Data from a collection
[START]

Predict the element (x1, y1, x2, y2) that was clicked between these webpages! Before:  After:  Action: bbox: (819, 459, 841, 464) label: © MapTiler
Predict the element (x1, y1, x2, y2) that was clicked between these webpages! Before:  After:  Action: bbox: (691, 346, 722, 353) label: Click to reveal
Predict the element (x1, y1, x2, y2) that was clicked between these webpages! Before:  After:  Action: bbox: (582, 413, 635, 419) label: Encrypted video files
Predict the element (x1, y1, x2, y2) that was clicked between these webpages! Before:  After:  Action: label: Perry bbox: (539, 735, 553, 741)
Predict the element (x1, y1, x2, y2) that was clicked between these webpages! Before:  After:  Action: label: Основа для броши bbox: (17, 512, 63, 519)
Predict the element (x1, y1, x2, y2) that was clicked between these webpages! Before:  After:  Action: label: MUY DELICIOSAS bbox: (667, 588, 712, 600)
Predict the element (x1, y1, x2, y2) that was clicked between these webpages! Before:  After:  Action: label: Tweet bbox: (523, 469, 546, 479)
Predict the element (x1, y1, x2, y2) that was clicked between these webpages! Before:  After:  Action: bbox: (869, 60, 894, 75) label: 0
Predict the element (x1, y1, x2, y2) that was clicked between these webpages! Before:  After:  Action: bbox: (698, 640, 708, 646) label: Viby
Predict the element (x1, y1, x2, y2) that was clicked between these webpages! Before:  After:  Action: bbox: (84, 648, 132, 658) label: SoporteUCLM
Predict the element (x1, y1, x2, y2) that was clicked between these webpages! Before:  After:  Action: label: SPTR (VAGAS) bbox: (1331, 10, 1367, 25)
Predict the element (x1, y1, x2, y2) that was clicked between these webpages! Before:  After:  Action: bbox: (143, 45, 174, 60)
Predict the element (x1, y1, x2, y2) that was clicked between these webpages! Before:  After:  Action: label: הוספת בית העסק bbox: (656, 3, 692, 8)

[END]

▶ [Goal of the exercise] Change every "webpages" in the data above to "web pages" and leave all other text as it is.

▶ [Exercise solution]
Predict the element (x1, y1, x2, y2) that was clicked between these web pages! Before:  After:  Action: bbox: (819, 459, 841, 464) label: © MapTiler
Predict the element (x1, y1, x2, y2) that was clicked between these web pages! Before:  After:  Action: bbox: (691, 346, 722, 353) label: Click to reveal
Predict the element (x1, y1, x2, y2) that was clicked between these web pages! Before:  After:  Action: bbox: (582, 413, 635, 419) label: Encrypted video files
Predict the element (x1, y1, x2, y2) that was clicked between these web pages! Before:  After:  Action: label: Perry bbox: (539, 735, 553, 741)
Predict the element (x1, y1, x2, y2) that was clicked between these web pages! Before:  After:  Action: label: Основа для броши bbox: (17, 512, 63, 519)
Predict the element (x1, y1, x2, y2) that was clicked between these web pages! Before:  After:  Action: label: MUY DELICIOSAS bbox: (667, 588, 712, 600)
Predict the element (x1, y1, x2, y2) that was clicked between these web pages! Before:  After:  Action: label: Tweet bbox: (523, 469, 546, 479)
Predict the element (x1, y1, x2, y2) that was clicked between these web pages! Before:  After:  Action: bbox: (869, 60, 894, 75) label: 0
Predict the element (x1, y1, x2, y2) that was clicked between these web pages! Before:  After:  Action: bbox: (698, 640, 708, 646) label: Viby
Predict the element (x1, y1, x2, y2) that was clicked between these web pages! Before:  After:  Action: bbox: (84, 648, 132, 658) label: SoporteUCLM
Predict the element (x1, y1, x2, y2) that was clicked between these web pages! Before:  After:  Action: label: SPTR (VAGAS) bbox: (1331, 10, 1367, 25)
Predict the element (x1, y1, x2, y2) that was clicked between these web pages! Before:  After:  Action: bbox: (143, 45, 174, 60)
Predict the element (x1, y1, x2, y2) that was clicked between these web pages! Before:  After:  Action: label: הוספת בית העסק bbox: (656, 3, 692, 8)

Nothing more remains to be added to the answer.